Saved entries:
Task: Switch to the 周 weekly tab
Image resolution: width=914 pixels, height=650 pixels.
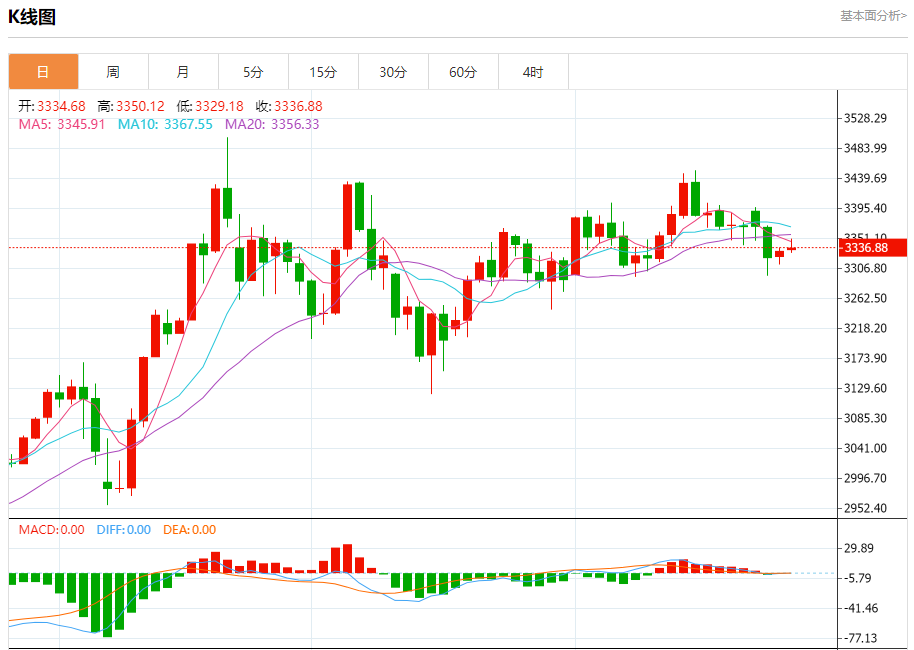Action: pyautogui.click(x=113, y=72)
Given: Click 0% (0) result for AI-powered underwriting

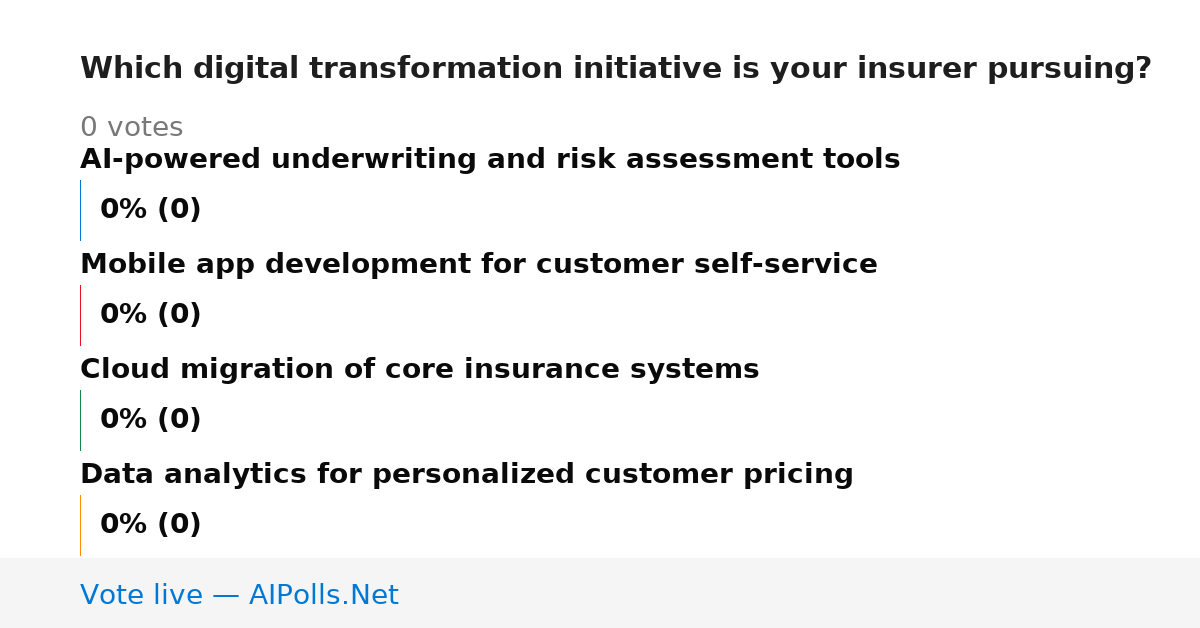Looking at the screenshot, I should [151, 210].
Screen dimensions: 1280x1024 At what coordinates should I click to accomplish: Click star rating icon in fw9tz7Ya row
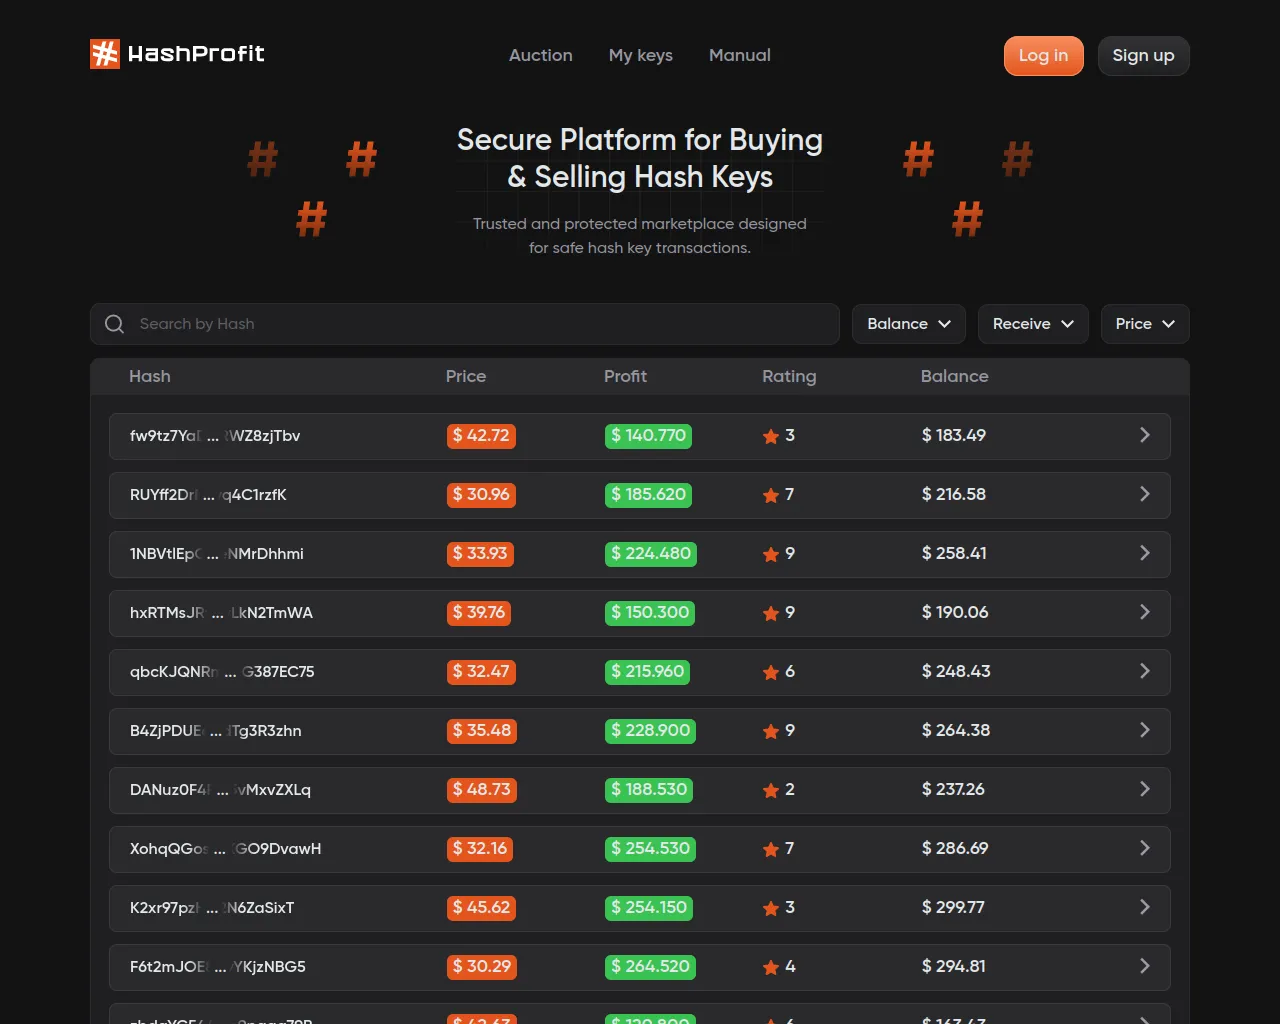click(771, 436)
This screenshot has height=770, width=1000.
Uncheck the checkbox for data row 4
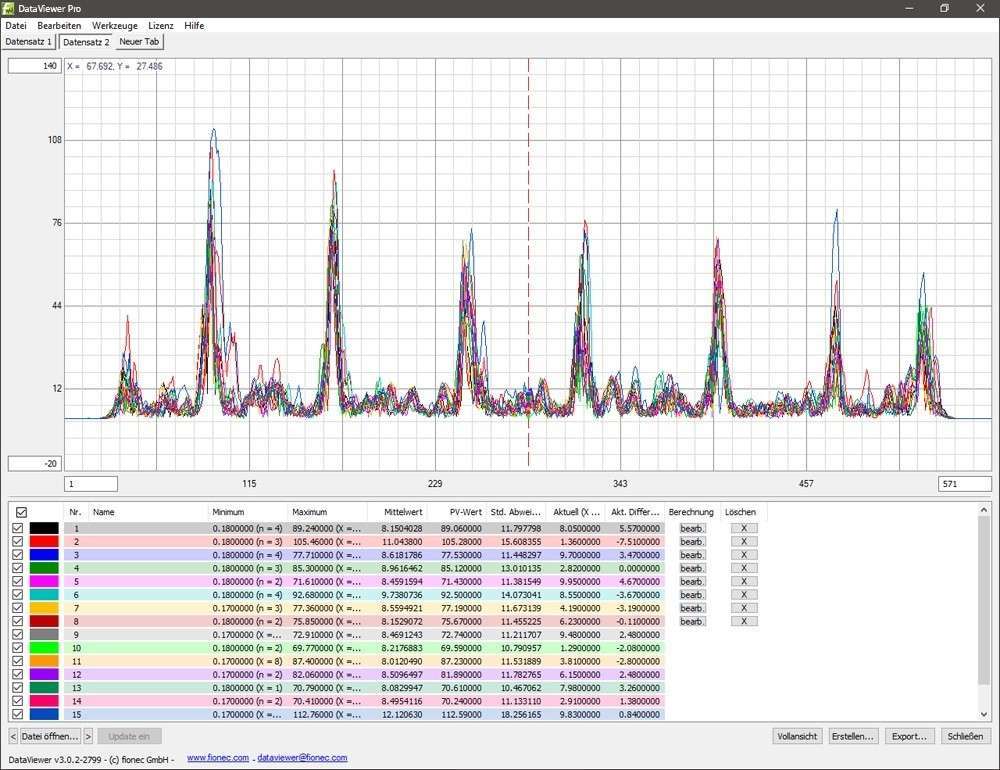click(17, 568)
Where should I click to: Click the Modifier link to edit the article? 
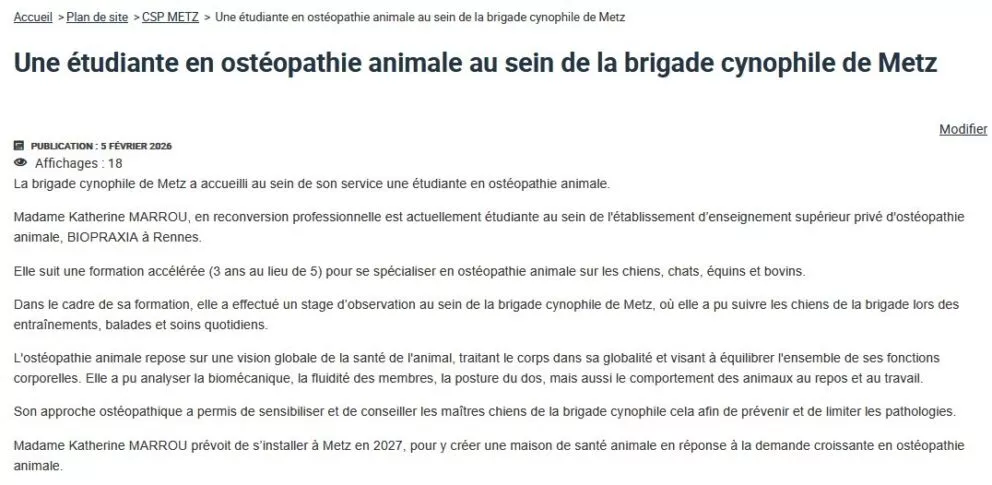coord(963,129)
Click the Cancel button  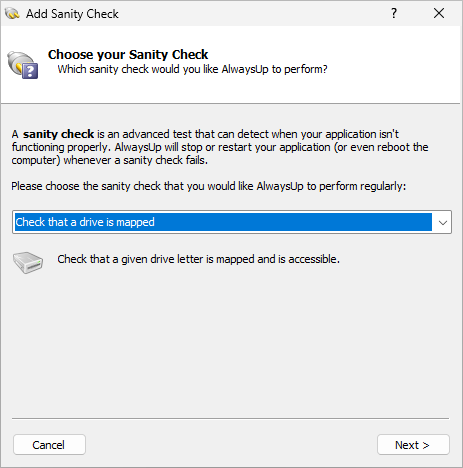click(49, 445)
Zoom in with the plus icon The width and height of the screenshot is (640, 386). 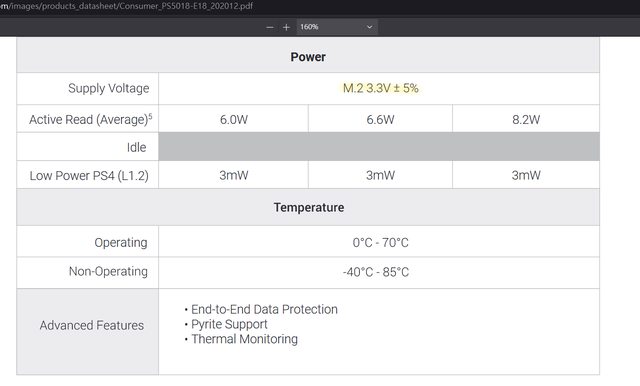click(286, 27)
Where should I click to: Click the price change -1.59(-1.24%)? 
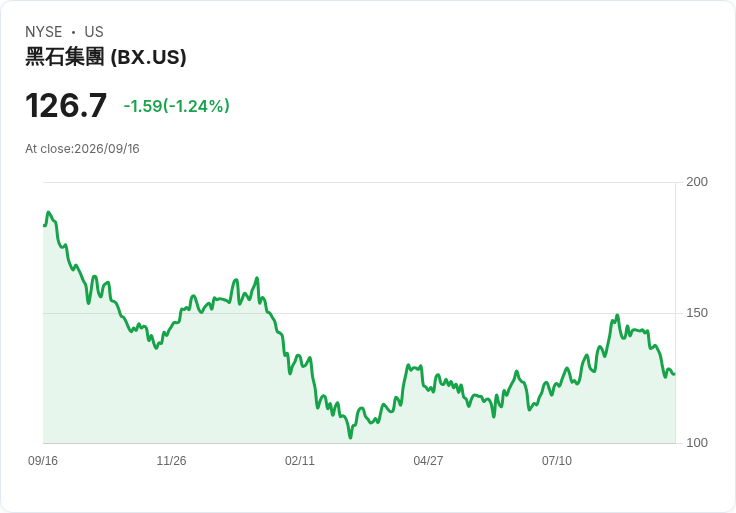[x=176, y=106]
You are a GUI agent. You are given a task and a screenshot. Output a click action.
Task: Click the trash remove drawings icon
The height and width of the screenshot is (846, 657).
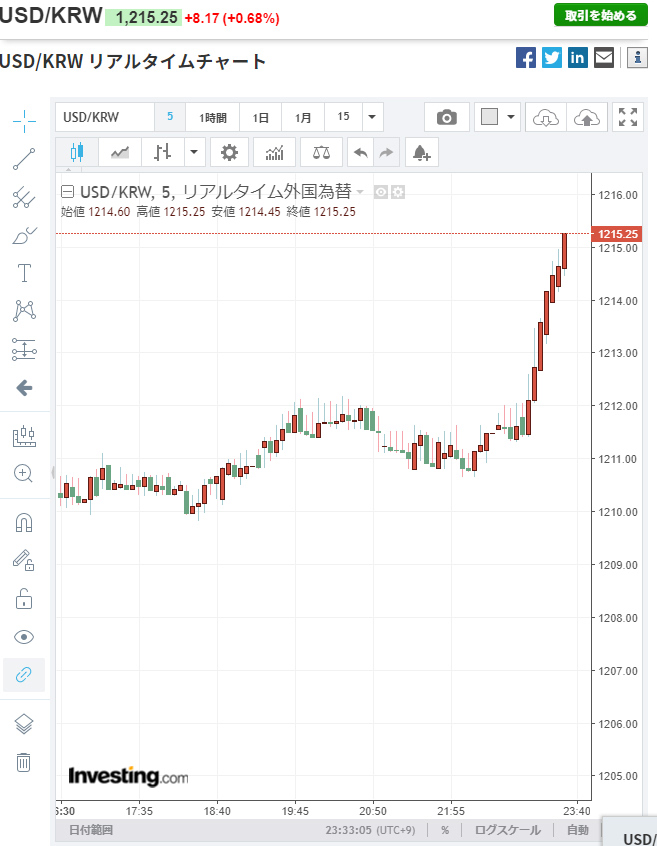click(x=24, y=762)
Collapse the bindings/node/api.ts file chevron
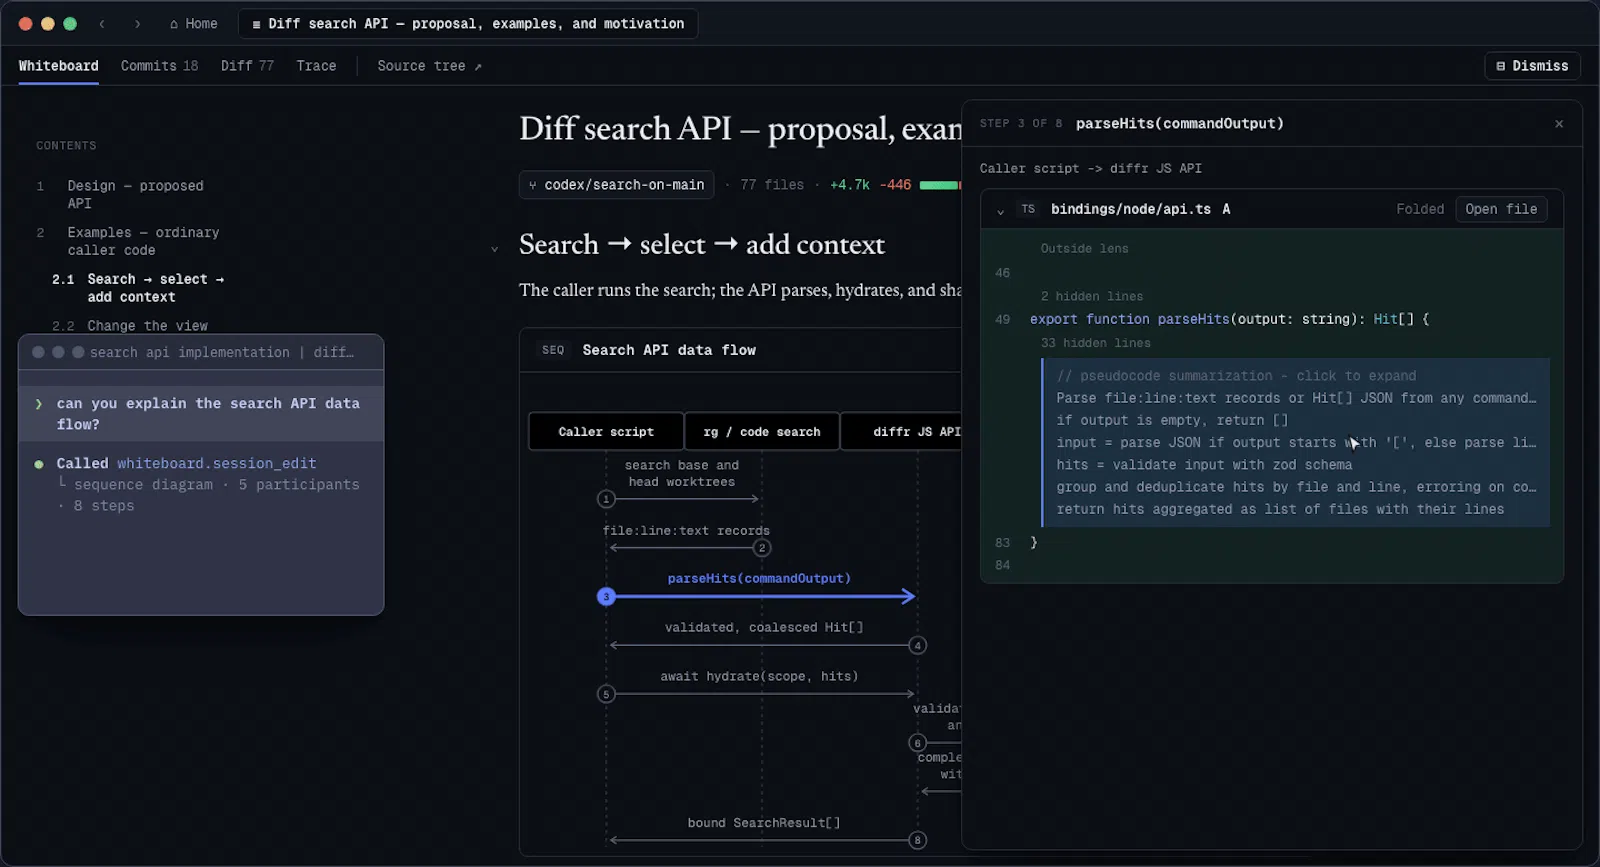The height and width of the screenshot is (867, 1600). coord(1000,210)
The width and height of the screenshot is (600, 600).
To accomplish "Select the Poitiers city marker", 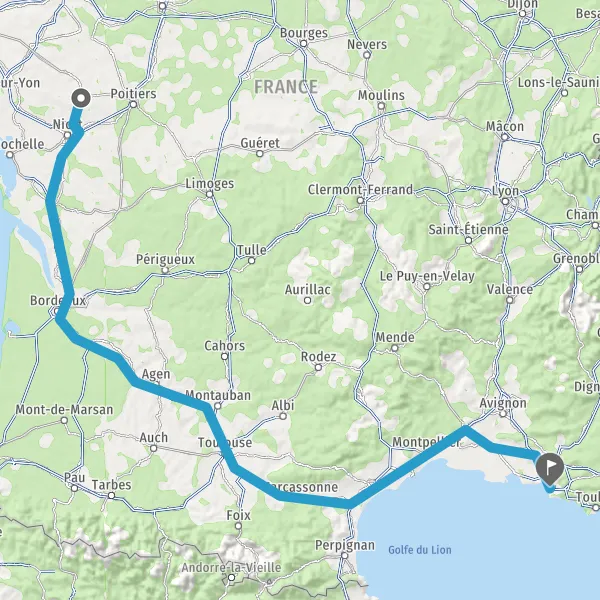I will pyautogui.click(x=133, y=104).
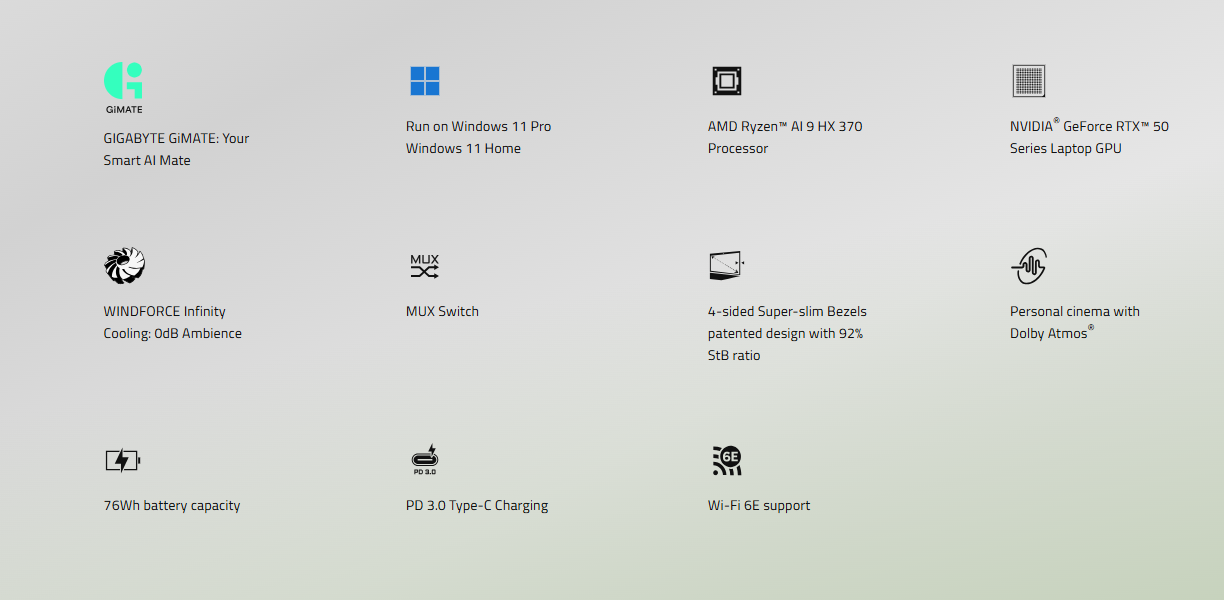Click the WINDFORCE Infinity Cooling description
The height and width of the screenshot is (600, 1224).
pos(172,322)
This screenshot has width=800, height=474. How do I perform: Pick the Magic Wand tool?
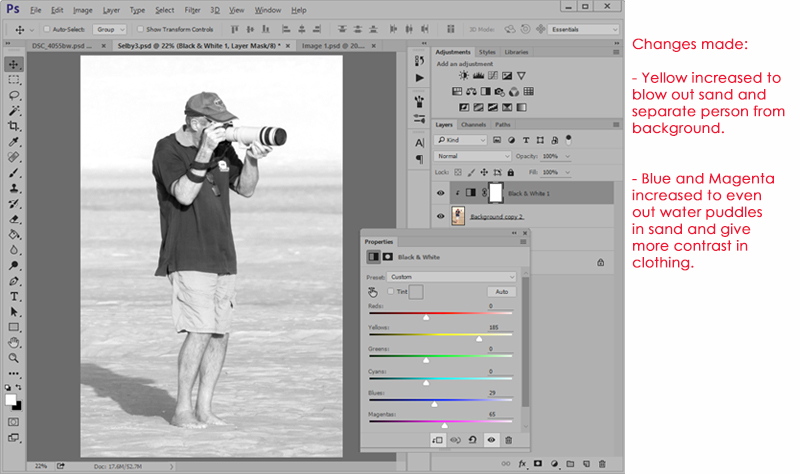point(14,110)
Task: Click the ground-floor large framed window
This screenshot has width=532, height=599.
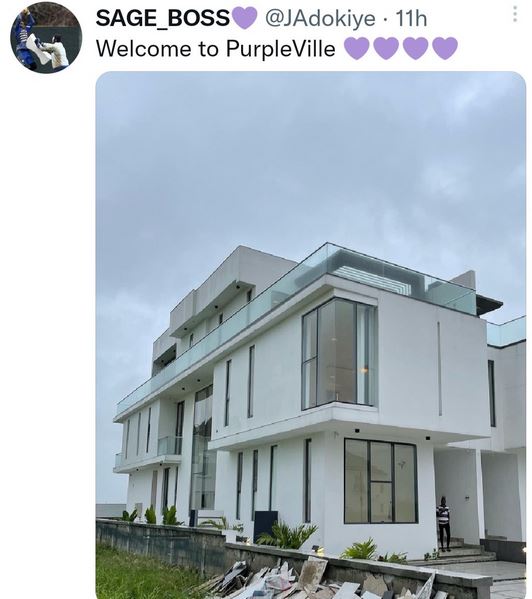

## TASK BRIEF
Copy nothing outside the span: please output the lines from the one with "This screenshot has width=800, height=474." through the end of the entries above, and skip the pictures.

## RESULT FOR THIS TASK
This screenshot has width=800, height=474. How do I perform: Pick the Magic Wand tool?
point(14,110)
Task: Click the ground-floor large framed window
This screenshot has width=532, height=599.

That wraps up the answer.